Careful calling the fresh session a bug - half the time it's the feature. A draft/edit/critique chain works because each subagent gets clean context; one window juggling three roles and they bleed into each other. The clarifier that needs to continue the same conversation is the real exception where you want resume. So the default is correct for most delegation, and resumption is the special case you opt into - which is roughly how these tools already ship it.
Fair point. The handshake isn't for all delegation — in FlowTask itself it applies to 4 of 11 subagents. The criterion: if the value is in the artifact the agent produces, clean session. If it's in the accumulated reasoning — clarifiers, researchers, agents that need to correct their own thread between turns — that's where continuity matters. Should have scoped that better in the article.
Makes sense, and it matches how we do it (me and my AIs). Our persistent memory just lives in plain files, with hooks that compact them now and then. That's been more than enough.
But we only do that for the conversational, general-purpose agents - a personal assistant, a long-running writer bot - the ones that actually accumulate state across days and need to remember.
For coding I don't reach for memory at all. A good model with a good harness does fine on a clean context each task. The artifact is the output; the reasoning doesn't need to survive.
I think there's confusion between 3 different problems with different solutions:
We all are AI power users here. I believe your conclusions are coming our of practice and these things work for you.

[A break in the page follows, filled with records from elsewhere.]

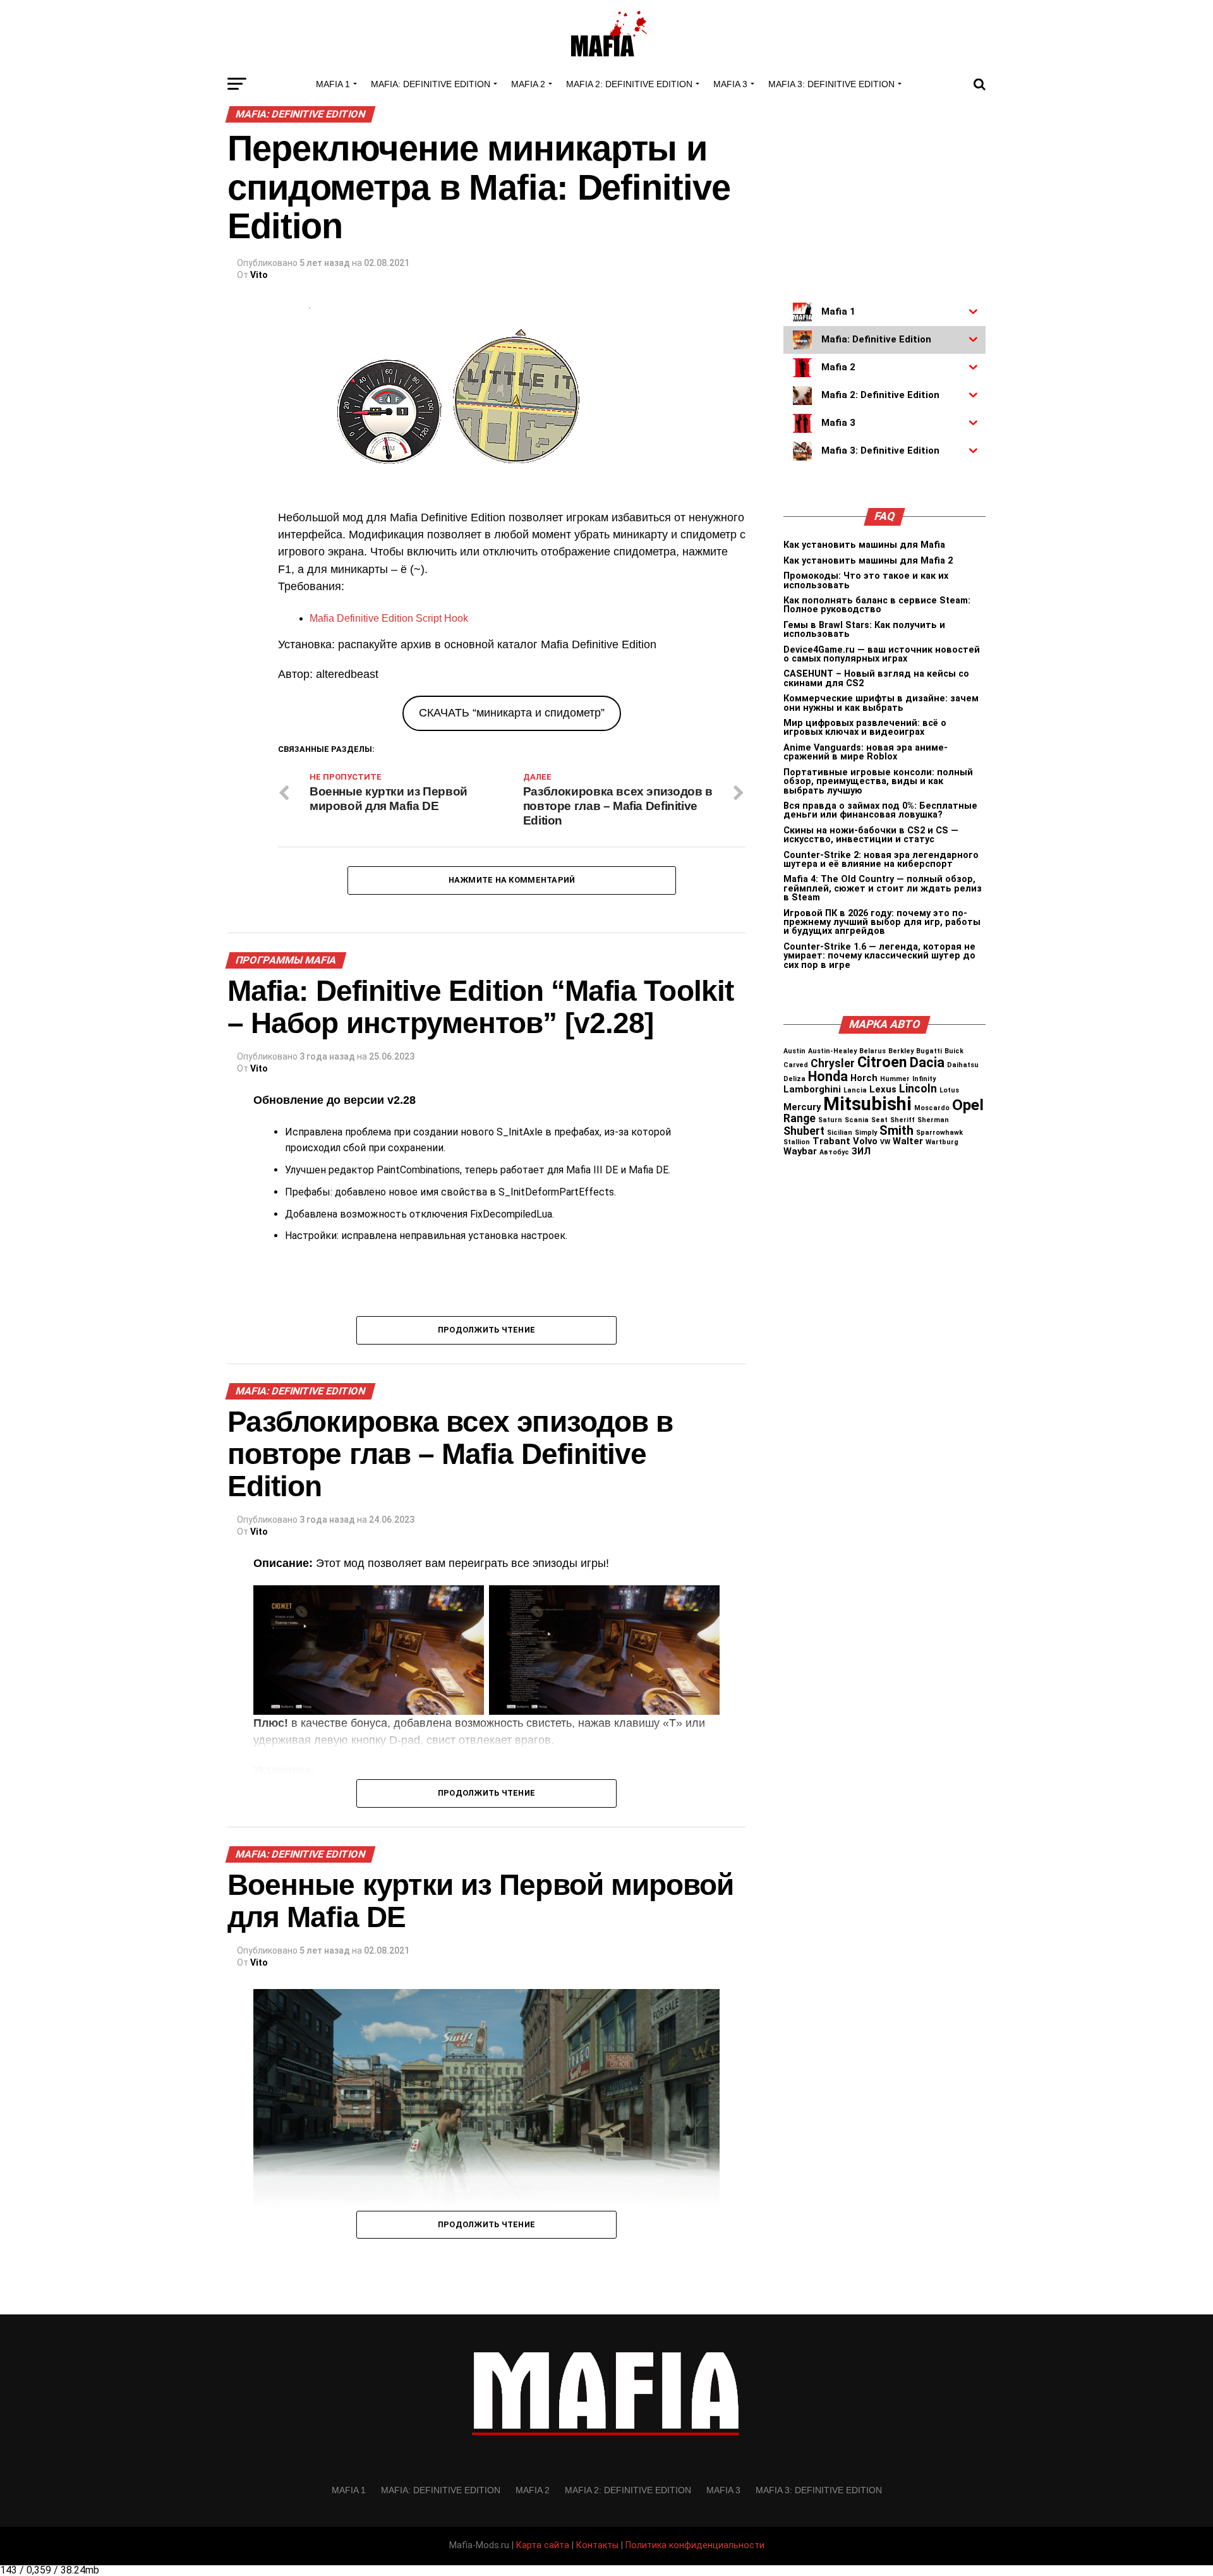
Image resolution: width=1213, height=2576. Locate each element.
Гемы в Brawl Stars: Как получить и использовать (864, 629)
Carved (795, 1065)
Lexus (882, 1089)
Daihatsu (963, 1065)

For me, I don't see any need for session continuity in coding. Modern harnesses like Claude Code spawn lots of sub-agents to analyze your ask, and search for the code they need. They all run on small fresh contexts, so it's cheap and fast. All the reasoning, tool calls, intermediate output is thrown away - the main agent receives a well-formed context with no noise. It's cleaner than dragging old conversations summaries from session to session. And more efficient since the harness works with the up to date code. If I need to remember anything, I ask a harness to create/update a skill. But usually, it's about integrations or domain-specific knowledge AI don't have. But that's my experience, not some generalized rule.
I have a project where multiple AIs have a very long group conversation. The longer the conversation goes the more they deviate from the system prompt. There are no sub-agents - each AI runs a single session. I have to do tricks to keep them on track. Like appending reminders about behavioral patterns to the last message. That's another reason for me to avoid large context. A secondary one - the primary reason is the price.
Exactly, for coding agents that's the right call, and it lines up with what I mentioned earlier: if the value is in the artifact, clean context wins every time. The post was focused on clarification agents, where the accumulated reasoning is the work product. Different problems, different tools. Appreciate the breakdown of your setup, good to see how others are solving it in practice.